» **DATA PROVIDED**:

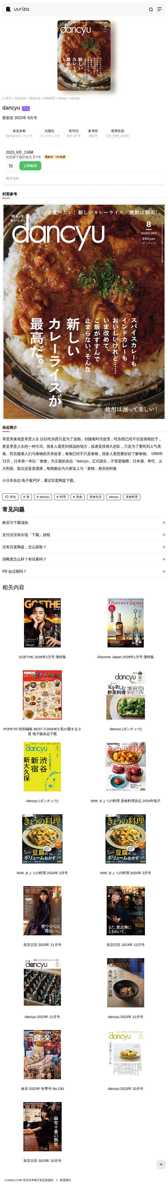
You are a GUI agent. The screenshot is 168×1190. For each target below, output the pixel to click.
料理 (63, 497)
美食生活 (34, 98)
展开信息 (12, 178)
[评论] (10, 496)
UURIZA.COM (13, 1180)
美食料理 (49, 98)
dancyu (62, 98)
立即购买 (30, 166)
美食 (79, 497)
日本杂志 (20, 98)
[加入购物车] (10, 165)
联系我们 (65, 1180)
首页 (8, 98)
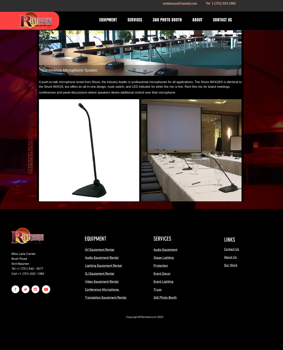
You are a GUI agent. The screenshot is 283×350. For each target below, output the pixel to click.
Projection (160, 266)
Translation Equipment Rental (106, 298)
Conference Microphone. (102, 290)
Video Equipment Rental (101, 282)
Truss (157, 290)
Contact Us (231, 250)
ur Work (231, 266)
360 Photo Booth (165, 298)
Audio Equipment (165, 250)
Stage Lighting (163, 258)
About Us (230, 258)
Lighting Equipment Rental (103, 266)
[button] (89, 150)
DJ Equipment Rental (99, 274)
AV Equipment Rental (99, 250)
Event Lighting (163, 282)
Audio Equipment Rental (101, 258)
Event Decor (162, 274)
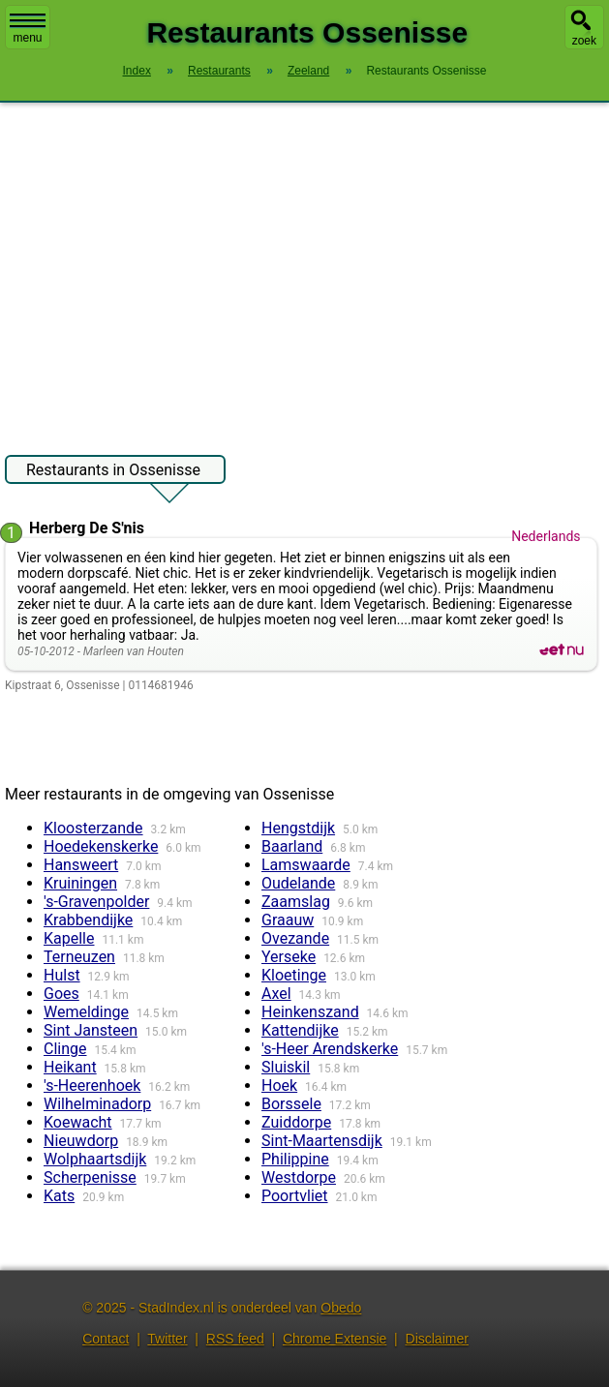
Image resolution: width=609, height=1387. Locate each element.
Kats (59, 1196)
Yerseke (288, 957)
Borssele (291, 1104)
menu (28, 29)
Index (137, 70)
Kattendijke (300, 1030)
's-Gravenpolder (96, 901)
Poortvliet (294, 1196)
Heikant (70, 1067)
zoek (584, 40)
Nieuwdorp (81, 1140)
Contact (105, 1338)
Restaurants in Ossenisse (113, 472)
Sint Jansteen (90, 1030)
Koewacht (78, 1122)
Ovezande (295, 938)
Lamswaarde (305, 865)
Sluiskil (285, 1067)
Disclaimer (437, 1338)
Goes (61, 993)
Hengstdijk (298, 828)
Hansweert (81, 865)
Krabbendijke (88, 920)
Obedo (340, 1307)
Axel (276, 993)
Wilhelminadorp (97, 1104)
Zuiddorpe (296, 1122)
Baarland (291, 846)
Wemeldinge (86, 1012)
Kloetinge (293, 975)
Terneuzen (79, 957)
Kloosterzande (93, 828)
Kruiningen (80, 883)
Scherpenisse (90, 1177)
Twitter (167, 1338)
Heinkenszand (310, 1012)
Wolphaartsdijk (95, 1159)
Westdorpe (298, 1177)
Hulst (62, 975)
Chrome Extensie (334, 1338)
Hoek (279, 1085)
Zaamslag (295, 901)
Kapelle (69, 938)
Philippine (295, 1159)
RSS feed (235, 1338)
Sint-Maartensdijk (321, 1140)
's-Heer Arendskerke (329, 1049)
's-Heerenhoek (92, 1085)
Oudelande (298, 883)
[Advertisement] (304, 269)
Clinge (65, 1049)
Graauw (287, 920)
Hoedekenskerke (101, 846)
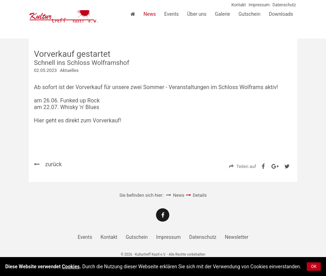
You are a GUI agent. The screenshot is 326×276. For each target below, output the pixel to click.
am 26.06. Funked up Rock (67, 100)
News (178, 195)
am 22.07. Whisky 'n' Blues (66, 107)
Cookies (71, 266)
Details (200, 195)
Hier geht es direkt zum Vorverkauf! (77, 120)
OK (314, 266)
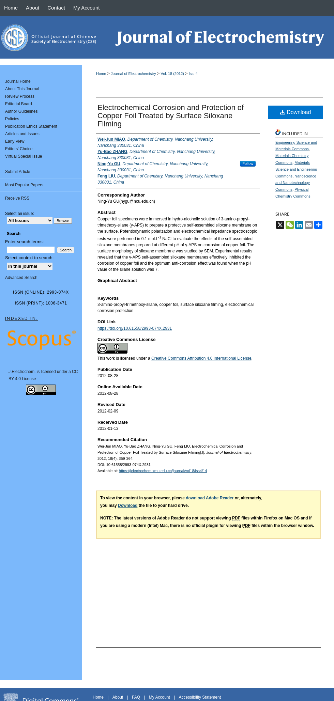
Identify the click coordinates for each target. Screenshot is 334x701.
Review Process (19, 96)
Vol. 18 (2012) (172, 74)
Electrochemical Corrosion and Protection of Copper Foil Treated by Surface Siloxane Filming (170, 115)
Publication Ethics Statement (31, 126)
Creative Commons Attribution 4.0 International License (201, 358)
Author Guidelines (21, 111)
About (117, 697)
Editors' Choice (18, 148)
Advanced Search (21, 277)
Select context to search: (29, 257)
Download (295, 112)
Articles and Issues (22, 133)
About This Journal (22, 89)
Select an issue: (19, 213)
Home (101, 74)
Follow (247, 163)
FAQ (136, 697)
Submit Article (17, 171)
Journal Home (18, 81)
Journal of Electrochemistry (133, 74)
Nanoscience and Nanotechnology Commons (295, 183)
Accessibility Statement (200, 697)
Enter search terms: (24, 241)
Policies (12, 118)
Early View (14, 141)
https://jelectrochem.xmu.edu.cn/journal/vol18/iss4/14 (163, 471)
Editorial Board (18, 104)
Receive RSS (17, 198)
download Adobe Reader (209, 498)
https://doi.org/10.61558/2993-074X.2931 (134, 328)
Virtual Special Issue (23, 156)
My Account (159, 697)
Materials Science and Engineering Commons (296, 169)
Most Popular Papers (24, 185)
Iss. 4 (193, 74)
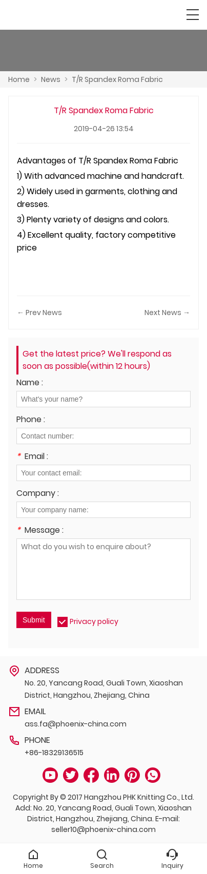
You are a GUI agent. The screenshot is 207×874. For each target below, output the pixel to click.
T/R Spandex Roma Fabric (117, 79)
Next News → (167, 312)
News (50, 79)
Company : (37, 494)
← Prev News (39, 312)
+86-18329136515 (54, 752)
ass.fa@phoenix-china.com (76, 724)
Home (19, 79)
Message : (40, 531)
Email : (32, 457)
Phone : (30, 420)
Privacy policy (94, 621)
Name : (29, 383)
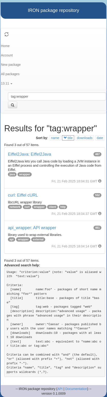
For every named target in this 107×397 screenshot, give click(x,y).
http (63, 207)
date (100, 138)
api (12, 239)
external (38, 239)
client (52, 207)
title (68, 138)
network (15, 207)
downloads (85, 138)
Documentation (76, 389)
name (55, 138)
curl (27, 207)
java (12, 174)
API (60, 389)
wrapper (24, 174)
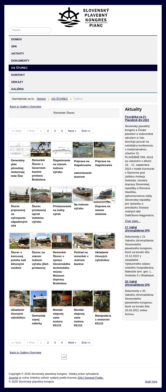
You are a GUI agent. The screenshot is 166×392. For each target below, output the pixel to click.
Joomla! (14, 377)
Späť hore (151, 381)
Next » (72, 130)
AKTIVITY (17, 53)
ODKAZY (17, 82)
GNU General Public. (90, 377)
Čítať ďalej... (132, 221)
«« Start (16, 130)
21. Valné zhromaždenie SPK (137, 228)
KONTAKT (18, 74)
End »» (86, 130)
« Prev (31, 130)
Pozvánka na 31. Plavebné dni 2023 (137, 118)
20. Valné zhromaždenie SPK (137, 283)
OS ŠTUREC (19, 67)
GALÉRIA (17, 89)
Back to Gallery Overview (25, 106)
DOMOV (16, 39)
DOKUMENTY (20, 60)
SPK (14, 46)
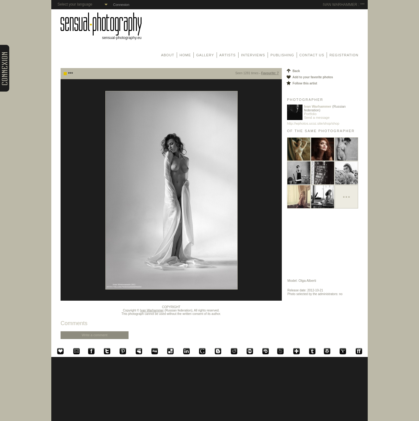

» **WHAT THIS TASK INVOLVES**: Copy every line of the records above word for word, leaving out the pictures.

» **ANSWER FOR THE TASK**:
You are a GUI agent. The screenshot is 168×1190. For each target below, output the pixel to click.
料理 (63, 497)
美食生活 (34, 98)
展开信息 (12, 178)
[评论] (10, 496)
UURIZA.COM (13, 1180)
美食料理 (49, 98)
dancyu (62, 98)
立即购买 (30, 166)
美食 (79, 497)
日本杂志 (20, 98)
[加入购物车] (10, 165)
联系我们 (65, 1180)
首页 (8, 98)
You are a GUI agent. The screenshot is 283×350. For each target below, output the pixel to click.
Projection (160, 266)
Translation Equipment Rental (106, 298)
Conference Microphone. (102, 290)
Video Equipment Rental (101, 282)
Truss (157, 290)
Contact Us (231, 250)
ur Work (231, 266)
360 Photo Booth (165, 298)
Audio Equipment (165, 250)
Stage Lighting (163, 258)
About Us (230, 258)
Lighting Equipment Rental (103, 266)
[button] (89, 150)
DJ Equipment Rental (99, 274)
AV Equipment Rental (99, 250)
Event Lighting (163, 282)
Audio Equipment Rental (101, 258)
Event Decor (162, 274)
Image resolution: width=609, height=1387. Locate each element.
Kats (59, 1196)
Yerseke (288, 957)
Borssele (291, 1104)
menu (28, 29)
Index (137, 70)
Kattendijke (300, 1030)
's-Gravenpolder (96, 901)
Poortvliet (294, 1196)
Heikant (70, 1067)
zoek (584, 40)
Nieuwdorp (81, 1140)
Contact (105, 1338)
Restaurants in Ossenisse (113, 472)
Sint Jansteen (90, 1030)
Koewacht (78, 1122)
Ovezande (295, 938)
Lamswaarde (305, 865)
Sluiskil (285, 1067)
Disclaimer (437, 1338)
Goes (61, 993)
Hengstdijk (298, 828)
Hansweert (81, 865)
Krabbendijke (88, 920)
Obedo (340, 1307)
Axel (276, 993)
Wilhelminadorp (97, 1104)
Zuiddorpe (296, 1122)
Baarland (291, 846)
Wemeldinge (86, 1012)
Kloetinge (293, 975)
Terneuzen (79, 957)
Kloosterzande (93, 828)
Kruiningen (80, 883)
Scherpenisse (90, 1177)
Twitter (167, 1338)
Heinkenszand (310, 1012)
Wolphaartsdijk (95, 1159)
Westdorpe (298, 1177)
Hulst (62, 975)
Chrome Extensie (334, 1338)
Hoek (279, 1085)
Zaamslag (295, 901)
Kapelle (69, 938)
Philippine (295, 1159)
RSS feed (235, 1338)
Sint-Maartensdijk (321, 1140)
's-Heer Arendskerke (329, 1049)
's-Heerenhoek (92, 1085)
Oudelande (298, 883)
[Advertisement] (304, 269)
Clinge (65, 1049)
Graauw (287, 920)
Hoedekenskerke (101, 846)
You are a GUI agent. The screenshot is 326×276. For each target below, output the pixel to click.
am 26.06. Funked up Rock (67, 100)
News (178, 195)
am 22.07. Whisky 'n' Blues (66, 107)
Cookies (71, 266)
Details (200, 195)
Hier geht es direkt zum Vorverkauf! (77, 120)
OK (314, 266)
Identify the click coordinates for each target. Screenshot is 334x701.
Review Process (19, 96)
Vol. 18 (2012) (172, 74)
Electrochemical Corrosion and Protection of Copper Foil Treated by Surface Siloxane Filming (170, 115)
Publication Ethics Statement (31, 126)
Creative Commons Attribution 4.0 International License (201, 358)
Author Guidelines (21, 111)
About (117, 697)
Editors' Choice (18, 148)
Advanced Search (21, 277)
Select context to search: (29, 257)
Download (295, 112)
Articles and Issues (22, 133)
About This Journal (22, 89)
Select an issue: (19, 213)
Home (101, 74)
Follow (247, 163)
FAQ (136, 697)
Submit Article (17, 171)
Journal Home (18, 81)
Journal of Electrochemistry (133, 74)
Nanoscience and Nanotechnology Commons (295, 183)
Accessibility Statement (200, 697)
Enter search terms: (24, 241)
Policies (12, 118)
Early View (14, 141)
https://jelectrochem.xmu.edu.cn/journal/vol18/iss4/14 (163, 471)
Editorial Board (18, 104)
Receive RSS (17, 198)
download Adobe Reader (209, 498)
https://doi.org/10.61558/2993-074X.2931 (134, 328)
Virtual Special Issue (23, 156)
My Account (159, 697)
Materials Science and Engineering Commons (296, 169)
Most Popular Papers (24, 185)
Iss. 4 (193, 74)
You are a GUI agent. The screenshot is 207×874. For each target below, output the pixel to click.
T/R Spandex Roma Fabric (117, 79)
Next News → (167, 312)
News (50, 79)
Company : (37, 494)
← Prev News (39, 312)
+86-18329136515 (54, 752)
ass.fa@phoenix-china.com (76, 724)
Home (19, 79)
Message : (40, 531)
Email : (32, 457)
Phone : (30, 420)
Privacy policy (94, 621)
Name : (29, 383)
For every named target in this 107×397 screenshot, give click(x,y).
http (63, 207)
date (100, 138)
api (12, 239)
external (38, 239)
client (52, 207)
title (68, 138)
network (15, 207)
downloads (85, 138)
Documentation (76, 389)
name (55, 138)
curl (27, 207)
java (12, 174)
API (60, 389)
wrapper (24, 174)
You are a GUI agent. The screenshot is 166×392. For each target below, output the pixel to click.
Joomla! (14, 377)
Späť hore (151, 381)
Next » (72, 130)
AKTIVITY (17, 53)
ODKAZY (17, 82)
GNU General Public. (90, 377)
Čítať ďalej... (132, 221)
«« Start (16, 130)
21. Valné zhromaždenie SPK (137, 228)
KONTAKT (18, 74)
End »» (86, 130)
« Prev (31, 130)
Pozvánka na 31. Plavebné dni 2023 (137, 118)
20. Valné zhromaždenie SPK (137, 283)
OS ŠTUREC (19, 67)
GALÉRIA (17, 89)
Back to Gallery Overview (25, 106)
DOMOV (16, 39)
DOKUMENTY (20, 60)
SPK (14, 46)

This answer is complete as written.